* Start Reading passage *

Wednesday 31 October 2018

A meat pastie and a bomb scare

Yesterday was something of a day! Rehearsals went well. We’ve been running the show for the last couple of weeks now, but yesterday morning was the last time we’d have props and bits of set in the rehearsal room. At lunch time, they were all packed up and put onto a lorry to be taken to the venue, so, for the rest of the week, until our tech begins on Sunday, we’re back to using plastic chairs and our imaginations! It’s good for us.

There was quite a todo at lunchtime, when I took myself off to Greggs for soup and a pastie. I asked the lady behind the counter if they had a vegetarian soup and she said they had tomato, so I asked for a cup of that and a cheese and onion pastie. As I placed the soup in the carrier bag, I could see that there was a suspiciously meaty looking blob on the side of the pot, so immediately looked inside and found, to my great dismay, that she’d given me some kind of chicken broth.

I immediately went back to the counter, but the girl who’d served me had gone into the back room. The man who’d replaced her looked quite appalled and, after searching for the girl for way longer than it would have taken to simply replace my soup, he returned and gave me a pot of tomato soup, and I took myself back to Mountview.

I saved the pastie till last. There are few people in the world who don’t love a Greggs cheese and onion pastie and I was really looking forward to it. I took a bite. It tasted weird. There was something gritty and fibrous in my mouth which I pulled out. She’d given me a chicken bake...

I didn’t actually know whether to feel sick or furious. I opted for both. It’s deeply traumatic for any vegetarian to eat meat by mistake, let alone one, like me, who has been a strict vegetarian for 37 years.

I took myself back to Greggs to complain.

The girl behind the counter seemed altogether not bothered. “Oh,” she said, “I’m sorry. It must have been because you were on the phone whilst you were ordering that the order got mixed up...” And in saying this, she told me all I needed to know. She’d plainly taken umbrage at the fact that I was on the phone whilst ordering and had, very deliberately, decided to punish me by giving me two portions of meat as punishment. I told her I was disgusted. “What do you want me to do about it? I’ve apologised.” “I want you to give me a full refund. I want you to give me a proper pastie and I want you to look like you’re sorry...” She walked away...

* End Reading passage *
* Start Data segment *

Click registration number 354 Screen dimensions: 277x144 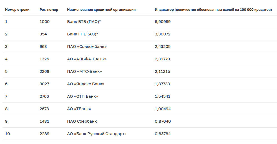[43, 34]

* End Data segment *

**Tasks to complete:**
1. Rewrite the paragraph of the diary entry that begins "I immediately went back to the counter" in a shorter form, keeping its main facts.
2. Update the stretch of the diary entry from "I didn’t actually" through "Greggs to complain." by replacing "furious" with "angry", and write out the revised stretch.

**Responses for each task:**
1. Returning to the counter, the writer found that the server had gone into the back room. The appalled man who replaced her searched for her far longer than a simple swap would have taken. He then handed over a pot of tomato soup, and the writer went back to Mountview.

2.
I didn’t actually know whether to feel sick or angry. I opted for both. It’s deeply traumatic for any vegetarian to eat meat by mistake, let alone one, like me, who has been a strict vegetarian for 37 years.

I took myself back to Greggs to complain.